The answer must consist of each line below that contains the string "rating".

Listed records: Begin

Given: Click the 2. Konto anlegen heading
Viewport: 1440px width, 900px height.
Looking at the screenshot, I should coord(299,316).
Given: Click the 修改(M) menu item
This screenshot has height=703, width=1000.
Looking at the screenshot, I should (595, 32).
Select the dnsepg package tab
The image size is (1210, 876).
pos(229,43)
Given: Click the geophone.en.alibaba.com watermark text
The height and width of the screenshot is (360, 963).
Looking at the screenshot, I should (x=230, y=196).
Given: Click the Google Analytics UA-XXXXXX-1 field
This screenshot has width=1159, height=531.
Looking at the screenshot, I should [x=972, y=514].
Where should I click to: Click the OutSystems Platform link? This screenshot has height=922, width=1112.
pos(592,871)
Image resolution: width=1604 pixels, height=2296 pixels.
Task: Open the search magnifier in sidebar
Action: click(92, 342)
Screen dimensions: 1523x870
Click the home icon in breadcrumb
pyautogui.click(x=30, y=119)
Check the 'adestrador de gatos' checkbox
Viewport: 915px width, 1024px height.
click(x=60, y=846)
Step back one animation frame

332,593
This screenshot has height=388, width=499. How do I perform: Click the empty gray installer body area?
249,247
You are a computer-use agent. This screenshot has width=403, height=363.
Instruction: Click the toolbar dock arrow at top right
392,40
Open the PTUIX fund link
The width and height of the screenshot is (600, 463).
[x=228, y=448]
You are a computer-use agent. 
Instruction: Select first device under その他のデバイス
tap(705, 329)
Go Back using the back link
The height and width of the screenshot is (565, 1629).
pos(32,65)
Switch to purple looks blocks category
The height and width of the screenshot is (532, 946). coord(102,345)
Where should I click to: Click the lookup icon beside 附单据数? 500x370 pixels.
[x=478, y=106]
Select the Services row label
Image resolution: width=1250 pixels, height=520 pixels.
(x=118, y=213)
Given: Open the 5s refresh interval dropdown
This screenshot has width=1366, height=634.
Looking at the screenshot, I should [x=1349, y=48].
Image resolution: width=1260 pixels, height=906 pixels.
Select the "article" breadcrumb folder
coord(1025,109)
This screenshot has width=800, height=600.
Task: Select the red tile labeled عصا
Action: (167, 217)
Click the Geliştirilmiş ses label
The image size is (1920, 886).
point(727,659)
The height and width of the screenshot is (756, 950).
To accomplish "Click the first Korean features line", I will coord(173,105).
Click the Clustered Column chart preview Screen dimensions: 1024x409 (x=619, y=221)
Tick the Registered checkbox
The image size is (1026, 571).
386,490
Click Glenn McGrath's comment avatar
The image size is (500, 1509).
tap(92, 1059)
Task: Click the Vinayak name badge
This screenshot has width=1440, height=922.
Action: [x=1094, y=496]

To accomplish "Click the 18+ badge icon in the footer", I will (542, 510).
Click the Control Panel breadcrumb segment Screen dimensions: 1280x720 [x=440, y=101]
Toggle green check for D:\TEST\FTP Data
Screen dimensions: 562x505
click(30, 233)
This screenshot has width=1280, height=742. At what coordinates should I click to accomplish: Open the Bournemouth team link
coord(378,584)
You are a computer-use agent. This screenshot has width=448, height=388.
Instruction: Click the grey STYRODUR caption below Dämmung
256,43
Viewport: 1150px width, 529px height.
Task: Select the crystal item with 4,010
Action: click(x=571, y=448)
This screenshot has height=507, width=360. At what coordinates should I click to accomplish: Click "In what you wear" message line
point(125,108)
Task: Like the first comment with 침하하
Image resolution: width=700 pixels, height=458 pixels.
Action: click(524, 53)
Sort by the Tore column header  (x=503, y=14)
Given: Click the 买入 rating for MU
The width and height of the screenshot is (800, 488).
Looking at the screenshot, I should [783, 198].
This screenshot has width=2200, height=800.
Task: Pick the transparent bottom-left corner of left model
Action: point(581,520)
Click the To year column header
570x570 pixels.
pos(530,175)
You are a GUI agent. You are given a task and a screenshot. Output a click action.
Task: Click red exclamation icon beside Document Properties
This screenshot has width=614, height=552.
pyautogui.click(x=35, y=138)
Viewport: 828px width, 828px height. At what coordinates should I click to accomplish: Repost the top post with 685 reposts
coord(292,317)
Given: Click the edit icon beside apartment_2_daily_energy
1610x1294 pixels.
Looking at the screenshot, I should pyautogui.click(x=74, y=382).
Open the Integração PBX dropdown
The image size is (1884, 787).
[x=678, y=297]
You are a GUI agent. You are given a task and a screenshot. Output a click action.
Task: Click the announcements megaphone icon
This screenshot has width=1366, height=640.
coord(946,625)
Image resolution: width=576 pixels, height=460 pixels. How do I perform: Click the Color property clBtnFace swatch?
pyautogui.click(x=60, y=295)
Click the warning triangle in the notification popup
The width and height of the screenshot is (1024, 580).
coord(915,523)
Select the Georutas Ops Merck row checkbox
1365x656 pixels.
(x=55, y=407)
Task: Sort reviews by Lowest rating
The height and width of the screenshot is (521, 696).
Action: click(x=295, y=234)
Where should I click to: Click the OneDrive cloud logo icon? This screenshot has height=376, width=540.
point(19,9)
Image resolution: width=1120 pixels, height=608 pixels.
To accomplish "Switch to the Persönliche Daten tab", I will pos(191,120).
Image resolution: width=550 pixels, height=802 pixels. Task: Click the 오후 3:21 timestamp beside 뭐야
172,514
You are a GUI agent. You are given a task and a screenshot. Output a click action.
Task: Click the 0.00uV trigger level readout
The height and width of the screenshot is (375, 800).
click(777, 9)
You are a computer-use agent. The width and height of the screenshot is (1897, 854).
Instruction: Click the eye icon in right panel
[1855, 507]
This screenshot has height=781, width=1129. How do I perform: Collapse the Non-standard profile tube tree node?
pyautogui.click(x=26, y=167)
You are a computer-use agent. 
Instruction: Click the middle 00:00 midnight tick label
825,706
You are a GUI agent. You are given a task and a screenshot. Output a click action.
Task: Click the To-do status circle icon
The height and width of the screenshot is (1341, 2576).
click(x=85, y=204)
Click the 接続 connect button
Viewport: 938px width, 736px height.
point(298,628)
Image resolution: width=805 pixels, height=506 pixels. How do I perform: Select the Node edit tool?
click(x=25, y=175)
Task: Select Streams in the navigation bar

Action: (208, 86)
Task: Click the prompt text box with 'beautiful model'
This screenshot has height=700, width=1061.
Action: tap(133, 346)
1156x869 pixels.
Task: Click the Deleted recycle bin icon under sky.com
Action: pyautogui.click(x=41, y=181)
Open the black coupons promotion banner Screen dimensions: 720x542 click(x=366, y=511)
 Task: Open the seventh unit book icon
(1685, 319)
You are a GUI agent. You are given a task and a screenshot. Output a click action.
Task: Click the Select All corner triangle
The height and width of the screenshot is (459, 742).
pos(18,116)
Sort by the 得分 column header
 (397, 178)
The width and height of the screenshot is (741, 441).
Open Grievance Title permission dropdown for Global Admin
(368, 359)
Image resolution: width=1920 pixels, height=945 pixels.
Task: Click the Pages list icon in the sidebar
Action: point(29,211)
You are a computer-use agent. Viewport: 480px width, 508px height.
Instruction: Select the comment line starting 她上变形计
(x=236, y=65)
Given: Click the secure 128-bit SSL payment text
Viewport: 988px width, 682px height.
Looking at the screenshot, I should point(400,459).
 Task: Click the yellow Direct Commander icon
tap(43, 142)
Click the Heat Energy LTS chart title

Listed records: End

**Response to this exercise**
Given: Click the 买入 rating for MU
Task: Sort reviews by Lowest rating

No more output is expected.